Results and discussion

Effect levels
Sex:
male/female
Dose descriptor:
LD50
Effect level:
> 2 000 mg/kg bw
Based on:
test mat.
Mortality:
No mortalities occured during the study.
Clinical signs:
One male rabbit had diarrhoea on days 2, 3 and 4, as did one female rabbit on day 3. This female and a different male rabbit had diarrhoea (immediately prior to dosing). All rabbits appeared normal on day 5 and for the remainder of the observation period. Therefore this finding probably is not treatment related.
Body weight:
2.0 - 2.4 kg at study initiation
Gross pathology:
No abnormal findings noted.
Other findings:
No other findings are reported.

Applicant's summary and conclusion

Interpretation of results:
study cannot be used for classification
Remarks:
Migrated information
Conclusions:
The test report describes a valid guideline study, with auditation and quality assurance inspections of the final report.

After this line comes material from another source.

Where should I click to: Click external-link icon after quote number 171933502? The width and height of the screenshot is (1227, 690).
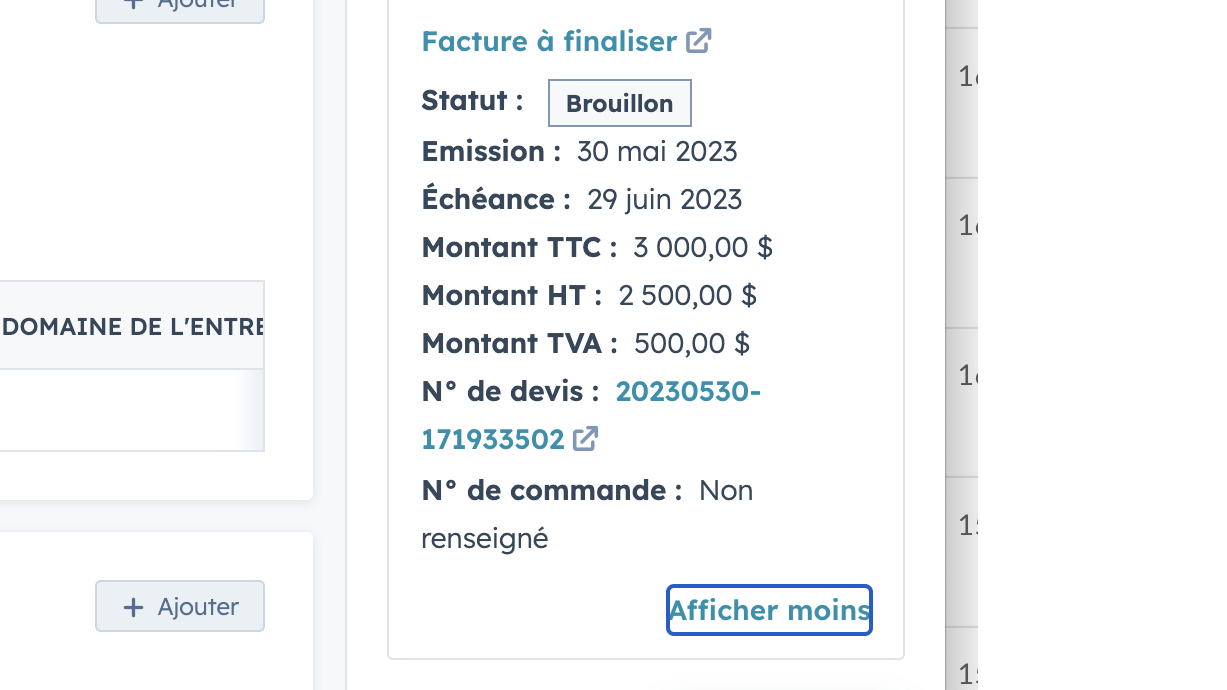pos(585,439)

The acute dermal LD50 was determined to be greater than 2000 mg/kg. Thus, the test substance can be considered as not acutely toxic via the dermal route.
Executive summary:

An acute dermal study was conducted using a similar procedure to that described in the current OECD Guideline 402 (Reckers, 1981). The test material (CAS No. 91648-65-6) was applied at a dose of 2000 mg/kg to the backs of five male and five female rabbits. The test item was left in contact with the skin for 24 hours and then the test sites were washed and the rabbits observed during this time and for 14 days after its removal. One male rabbit had diarrhea on days 2, 3 and 4, as did one female rabbit on day 3. This female and a different male rabbit had diarrhea (immediately prior to dosing). All rabbits appeared normal on day 5 and for the remainder of the observation period. Therefore this finding probably is not treatment related. There were no mortalities during the study and gross necropsy findings in all rabbits were within normal limits. The acute dermal LD50 was determined to be greater than 2000 mg/kg.